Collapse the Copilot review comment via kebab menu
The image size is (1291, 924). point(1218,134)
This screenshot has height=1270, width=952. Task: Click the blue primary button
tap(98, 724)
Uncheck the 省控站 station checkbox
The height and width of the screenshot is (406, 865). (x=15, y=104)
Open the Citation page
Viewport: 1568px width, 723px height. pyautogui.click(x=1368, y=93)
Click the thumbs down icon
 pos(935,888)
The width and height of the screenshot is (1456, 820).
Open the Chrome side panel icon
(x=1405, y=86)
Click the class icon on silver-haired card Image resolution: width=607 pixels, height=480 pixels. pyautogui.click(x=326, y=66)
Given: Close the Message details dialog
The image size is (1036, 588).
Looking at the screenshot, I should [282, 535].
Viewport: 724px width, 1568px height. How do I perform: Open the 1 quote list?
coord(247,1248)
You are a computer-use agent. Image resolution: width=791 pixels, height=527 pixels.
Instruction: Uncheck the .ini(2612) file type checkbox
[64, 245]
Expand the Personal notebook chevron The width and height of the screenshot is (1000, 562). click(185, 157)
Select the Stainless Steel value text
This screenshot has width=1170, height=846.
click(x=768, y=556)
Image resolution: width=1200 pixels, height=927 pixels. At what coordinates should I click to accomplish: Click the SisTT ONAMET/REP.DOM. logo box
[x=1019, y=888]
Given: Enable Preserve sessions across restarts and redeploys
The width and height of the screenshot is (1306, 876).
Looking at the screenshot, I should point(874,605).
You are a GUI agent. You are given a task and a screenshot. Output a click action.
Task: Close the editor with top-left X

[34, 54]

■ ■ ■ ■ ■

-- TASK DESCRIPTION --
Rewrite the material from its first line through the line containing "click(x=768, y=556)", inclusive, replacing "thumbs down icon" with "dislike icon" and leaving everything else as it is.

-- RESPONSE TO THE EXERCISE --
Collapse the Copilot review comment via kebab menu
The image size is (1291, 924). point(1218,134)
This screenshot has height=1270, width=952. Task: Click the blue primary button
tap(98, 724)
Uncheck the 省控站 station checkbox
The height and width of the screenshot is (406, 865). (x=15, y=104)
Open the Citation page
Viewport: 1568px width, 723px height. pyautogui.click(x=1368, y=93)
Click the dislike icon
 pos(935,888)
The width and height of the screenshot is (1456, 820).
Open the Chrome side panel icon
(x=1405, y=86)
Click the class icon on silver-haired card Image resolution: width=607 pixels, height=480 pixels. pyautogui.click(x=326, y=66)
Given: Close the Message details dialog
The image size is (1036, 588).
Looking at the screenshot, I should [282, 535].
Viewport: 724px width, 1568px height. How do I perform: Open the 1 quote list?
coord(247,1248)
You are a computer-use agent. Image resolution: width=791 pixels, height=527 pixels.
Instruction: Uncheck the .ini(2612) file type checkbox
[64, 245]
Expand the Personal notebook chevron The width and height of the screenshot is (1000, 562). click(185, 157)
Select the Stainless Steel value text
This screenshot has width=1170, height=846.
click(x=768, y=556)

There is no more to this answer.